Branching out to communities that are growing. … We believe that Mercy is a solution to serve them in maybe different ways than we have in the past. My boss, Karl Keeler, is bringing new thought to that, and we’re excited as an executive team on how that might look in the future. … No matter what service line it is, we believe that Mercy can bring value to it.
Does that mean building more outpatient clinics?
Our clinics are good, and they’re in good places. It’s tying it together into a more integrated methodology so that patients feel seamless care, and then expanding that into a wider net, really expanding our service lines beyond what we’ve been able to provide in the past. As technology advances, more complicated and extensive care can be offered here in this very large institution.
What are your biggest opportunities as CNE?
I believe that our nursing division is really excellent here; our patient care is excellent. We are very close to being able to consider application towards Magnet [certification] with the American Nursing Association’s accrediting body. I think we’ll be able to get that done within a few short years by our focus on those Magnet standards.

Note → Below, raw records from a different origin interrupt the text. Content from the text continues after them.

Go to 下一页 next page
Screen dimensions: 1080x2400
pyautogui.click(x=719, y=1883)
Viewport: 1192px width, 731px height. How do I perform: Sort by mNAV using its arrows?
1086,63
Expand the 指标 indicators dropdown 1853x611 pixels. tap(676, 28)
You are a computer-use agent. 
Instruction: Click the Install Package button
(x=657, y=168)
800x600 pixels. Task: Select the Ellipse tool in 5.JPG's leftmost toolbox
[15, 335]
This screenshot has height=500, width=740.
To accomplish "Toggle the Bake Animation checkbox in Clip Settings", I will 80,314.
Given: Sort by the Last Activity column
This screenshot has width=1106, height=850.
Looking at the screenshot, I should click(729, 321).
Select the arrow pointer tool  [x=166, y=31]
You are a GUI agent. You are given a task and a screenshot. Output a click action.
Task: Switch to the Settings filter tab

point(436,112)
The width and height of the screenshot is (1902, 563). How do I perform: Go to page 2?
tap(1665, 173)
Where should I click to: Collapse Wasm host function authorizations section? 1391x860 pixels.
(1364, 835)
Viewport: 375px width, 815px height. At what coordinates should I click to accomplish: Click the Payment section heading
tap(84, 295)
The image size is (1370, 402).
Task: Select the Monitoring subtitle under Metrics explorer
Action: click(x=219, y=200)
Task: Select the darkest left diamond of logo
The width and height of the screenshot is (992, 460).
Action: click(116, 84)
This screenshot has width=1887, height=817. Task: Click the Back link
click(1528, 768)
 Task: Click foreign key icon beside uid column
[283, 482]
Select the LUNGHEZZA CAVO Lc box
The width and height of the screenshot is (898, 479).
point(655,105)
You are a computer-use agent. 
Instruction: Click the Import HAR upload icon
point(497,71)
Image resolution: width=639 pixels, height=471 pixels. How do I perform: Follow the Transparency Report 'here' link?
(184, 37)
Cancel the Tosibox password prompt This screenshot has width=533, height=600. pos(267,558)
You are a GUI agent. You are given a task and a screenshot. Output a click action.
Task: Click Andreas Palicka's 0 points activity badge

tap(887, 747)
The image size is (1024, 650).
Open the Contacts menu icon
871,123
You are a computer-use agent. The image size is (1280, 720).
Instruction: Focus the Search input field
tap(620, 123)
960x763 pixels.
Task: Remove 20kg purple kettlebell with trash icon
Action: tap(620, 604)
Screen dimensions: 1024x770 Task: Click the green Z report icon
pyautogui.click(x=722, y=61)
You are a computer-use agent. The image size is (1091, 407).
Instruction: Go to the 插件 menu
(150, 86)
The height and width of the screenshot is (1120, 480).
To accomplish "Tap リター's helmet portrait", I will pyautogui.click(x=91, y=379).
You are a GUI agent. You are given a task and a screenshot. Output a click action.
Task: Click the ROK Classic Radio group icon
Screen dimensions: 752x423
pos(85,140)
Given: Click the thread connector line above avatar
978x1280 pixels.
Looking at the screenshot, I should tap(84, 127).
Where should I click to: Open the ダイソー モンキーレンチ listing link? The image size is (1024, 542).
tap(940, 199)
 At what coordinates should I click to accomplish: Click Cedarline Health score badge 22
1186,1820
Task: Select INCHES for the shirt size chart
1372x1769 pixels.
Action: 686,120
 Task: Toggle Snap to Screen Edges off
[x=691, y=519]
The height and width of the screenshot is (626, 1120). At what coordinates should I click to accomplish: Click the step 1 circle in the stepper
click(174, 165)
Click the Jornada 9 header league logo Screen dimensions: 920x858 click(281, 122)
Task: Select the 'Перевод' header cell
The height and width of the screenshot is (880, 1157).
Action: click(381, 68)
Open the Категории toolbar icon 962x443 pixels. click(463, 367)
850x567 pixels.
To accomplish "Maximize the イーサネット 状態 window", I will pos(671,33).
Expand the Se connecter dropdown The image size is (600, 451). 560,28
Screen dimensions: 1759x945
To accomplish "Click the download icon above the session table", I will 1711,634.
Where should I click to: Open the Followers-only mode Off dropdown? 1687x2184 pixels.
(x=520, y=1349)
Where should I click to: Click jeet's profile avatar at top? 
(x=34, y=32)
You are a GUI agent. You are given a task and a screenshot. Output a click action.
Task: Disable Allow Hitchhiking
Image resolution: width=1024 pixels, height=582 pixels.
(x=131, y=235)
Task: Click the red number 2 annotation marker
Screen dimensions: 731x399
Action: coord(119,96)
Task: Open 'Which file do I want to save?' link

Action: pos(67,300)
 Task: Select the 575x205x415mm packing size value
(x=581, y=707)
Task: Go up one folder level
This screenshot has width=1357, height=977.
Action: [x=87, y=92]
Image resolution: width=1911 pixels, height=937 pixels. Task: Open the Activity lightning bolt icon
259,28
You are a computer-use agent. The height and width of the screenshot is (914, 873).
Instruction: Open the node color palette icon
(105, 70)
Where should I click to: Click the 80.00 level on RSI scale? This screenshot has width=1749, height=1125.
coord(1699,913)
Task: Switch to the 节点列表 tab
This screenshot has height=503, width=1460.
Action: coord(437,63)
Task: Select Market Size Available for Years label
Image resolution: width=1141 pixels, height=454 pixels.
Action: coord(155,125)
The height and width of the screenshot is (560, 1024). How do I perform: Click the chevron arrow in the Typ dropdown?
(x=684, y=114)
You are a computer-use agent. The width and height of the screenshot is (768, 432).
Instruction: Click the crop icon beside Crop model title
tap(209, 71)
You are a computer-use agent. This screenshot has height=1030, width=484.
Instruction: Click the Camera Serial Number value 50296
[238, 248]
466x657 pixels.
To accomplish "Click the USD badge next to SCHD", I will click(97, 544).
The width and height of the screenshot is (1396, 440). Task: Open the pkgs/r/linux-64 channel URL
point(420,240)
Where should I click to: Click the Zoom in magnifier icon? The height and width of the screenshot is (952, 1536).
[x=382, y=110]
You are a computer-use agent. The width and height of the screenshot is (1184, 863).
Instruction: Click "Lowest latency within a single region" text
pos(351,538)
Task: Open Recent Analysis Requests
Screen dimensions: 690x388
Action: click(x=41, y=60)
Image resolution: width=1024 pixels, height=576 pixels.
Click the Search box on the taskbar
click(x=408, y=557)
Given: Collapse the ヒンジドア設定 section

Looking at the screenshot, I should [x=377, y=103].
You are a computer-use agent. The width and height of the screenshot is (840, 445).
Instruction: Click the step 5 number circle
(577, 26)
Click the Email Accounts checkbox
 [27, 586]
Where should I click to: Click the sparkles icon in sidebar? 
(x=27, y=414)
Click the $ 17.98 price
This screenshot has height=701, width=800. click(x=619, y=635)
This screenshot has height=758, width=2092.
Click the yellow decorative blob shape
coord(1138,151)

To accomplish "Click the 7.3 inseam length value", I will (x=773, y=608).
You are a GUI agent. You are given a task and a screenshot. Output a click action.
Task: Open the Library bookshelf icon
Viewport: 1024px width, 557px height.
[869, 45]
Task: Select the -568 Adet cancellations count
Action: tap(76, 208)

What would that certification mean for Mercy?
It attracts the highest-quality nurse; it gives them a voice and decision-making power on how nursing is delivered to patients. It gives them pride in their profession and feeling good about what they do when they go home at night. And it gives them the ability to design new care models, using new approaches that maybe haven’t been thought of before.
What might new care models look like at Mercy?
For us here, I’m hoping that we will have an innovative mindset to try new and exciting cware delivery models that no one has tried elsewhere, at least [not] in Iowa — whether that’s using technology, or utilizing different people with different training. At the end of the day, nurses need assistance to provide total patient care. One nurse for five patients is very complicated, and that is not sustainable going forward.
What types of civic pursuits are you interested in?
Our foundation director, Shannon Cofield, and I have talked a lot about that because I was on various boards in Denver where we addressed such challenges as the homeless, behavioral health patients. I was part of a joint venture between a [long-term acute care] facility where patients definitely were able to get out of the hospital and to the right resources more immediately. … And certainly [I am open to] working alongside some of our Catholic organizations like Catholic Charities and House of Mercy.
Hobbies?
I really like playing golf; I’m not very good at it, but I love it. And I love to bike. We also like to hike. Our church is very important to us.